[WHAT YOU WILL DO]
1. According to the passage on viral latency, why are reactivated herpesvirus infections usually relatively trivial and highly localized? Answer in one to three sentences.
2. List every condition or lesion that the passage on viral latency says the herpes simplex virus can cause.
3. Write a continuation of the passage on herpes simplex latency, starting after its final sentence.

[TEXT SEGMENT]
==============================
In the case of a latent infection, the viral genome is present within the cell, but there is no replication of the genome and few, if any, viral proteins are synthesized. The presence of a latent virus within the cell causes no harm to the cell. However a latent virus may be reactivated in response to certain stimuli. The virus then replicates, and this may have consequences for the cell and the body as a whole. All herpesviruses are subject to latency. After a primary infection, the virus will remain within that individual for the rest of their lives. Mostly the virus is in a latent state, but reactivation and subsequent disease may occur. Such reactivated or secondary infections are usually relatively trivial and highly localised, as unlike the very first or primary infection, which may be quite severe, the virus is reactivating in a host whose immune system has seen it before.
The herpes simplex virus (HSV) may therefore infect the oral cavity to cause orolabial herpes or gingivostomatitis (Fig. 1), which may or may not be symptomatic. Virus enters the nerve terminals (from the trigeminal nerve) and travels up the axons to reach the cell body (or ganglion) which is the site of HSV latency. Subsequent reactivation of the trigeminal ganglion virus causes the virus to travel back to the periphery where it causes one or a small cluster of vesicles known as cold sores.
==============================
[Collected data]

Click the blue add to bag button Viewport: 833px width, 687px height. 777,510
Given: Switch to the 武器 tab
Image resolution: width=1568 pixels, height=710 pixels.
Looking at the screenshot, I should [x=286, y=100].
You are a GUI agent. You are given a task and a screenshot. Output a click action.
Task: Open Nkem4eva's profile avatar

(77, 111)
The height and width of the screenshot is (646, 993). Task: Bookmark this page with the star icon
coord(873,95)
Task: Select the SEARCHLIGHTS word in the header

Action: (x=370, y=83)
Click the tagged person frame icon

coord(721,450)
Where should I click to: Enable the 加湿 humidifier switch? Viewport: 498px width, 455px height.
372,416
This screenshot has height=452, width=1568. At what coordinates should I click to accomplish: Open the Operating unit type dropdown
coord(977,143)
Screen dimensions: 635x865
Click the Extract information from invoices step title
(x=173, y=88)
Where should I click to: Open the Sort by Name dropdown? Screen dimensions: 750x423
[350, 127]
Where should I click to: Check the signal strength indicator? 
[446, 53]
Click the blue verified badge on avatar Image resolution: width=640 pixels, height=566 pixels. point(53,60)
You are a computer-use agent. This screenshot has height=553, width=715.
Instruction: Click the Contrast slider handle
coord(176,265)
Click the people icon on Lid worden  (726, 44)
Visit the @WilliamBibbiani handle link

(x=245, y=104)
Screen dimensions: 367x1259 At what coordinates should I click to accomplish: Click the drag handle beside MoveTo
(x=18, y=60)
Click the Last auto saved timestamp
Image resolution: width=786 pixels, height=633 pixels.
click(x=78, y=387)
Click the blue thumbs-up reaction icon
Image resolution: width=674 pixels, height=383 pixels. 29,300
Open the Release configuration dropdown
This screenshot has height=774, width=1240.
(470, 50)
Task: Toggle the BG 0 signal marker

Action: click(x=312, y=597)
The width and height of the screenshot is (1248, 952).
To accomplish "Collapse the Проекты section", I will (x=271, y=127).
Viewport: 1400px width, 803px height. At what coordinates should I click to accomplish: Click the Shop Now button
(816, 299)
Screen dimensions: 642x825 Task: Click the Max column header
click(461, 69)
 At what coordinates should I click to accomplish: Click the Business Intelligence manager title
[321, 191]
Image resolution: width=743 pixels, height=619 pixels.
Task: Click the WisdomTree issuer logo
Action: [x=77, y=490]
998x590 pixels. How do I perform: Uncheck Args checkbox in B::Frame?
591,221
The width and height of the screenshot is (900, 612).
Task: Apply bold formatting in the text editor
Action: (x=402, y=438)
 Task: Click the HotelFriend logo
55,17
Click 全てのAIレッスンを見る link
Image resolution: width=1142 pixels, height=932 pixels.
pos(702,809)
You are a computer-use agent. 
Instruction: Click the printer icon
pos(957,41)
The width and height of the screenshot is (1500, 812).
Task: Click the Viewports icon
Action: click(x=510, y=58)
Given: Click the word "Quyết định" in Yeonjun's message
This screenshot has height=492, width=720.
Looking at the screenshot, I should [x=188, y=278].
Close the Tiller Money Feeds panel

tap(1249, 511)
==============================
[RESPONSES PER TASK]
1. Reactivated infections are usually mild and localized because the virus is reactivating in a host whose immune system has already encountered it. The very first, or primary, infection may be quite severe.

2.
- Orolabial herpes
- Gingivostomatitis
- Cold sores

3.
Transformation is a process in which cell infection leads to uncontrolled cell division, resulting in an immortal cell line. For example, in vitro Epstein-Barr virus infection of human B lymphocytes results in stimulation of cell division and the establishment of a continuous lymphoblastoid cell line. The fact that viruses can transform cells raised a clear question as to whether viruses can cause cancer. The answer is a clear yes.’ A number of virus infections have been shown to be closely related to the pathogenesis of a variety of malignant diseases.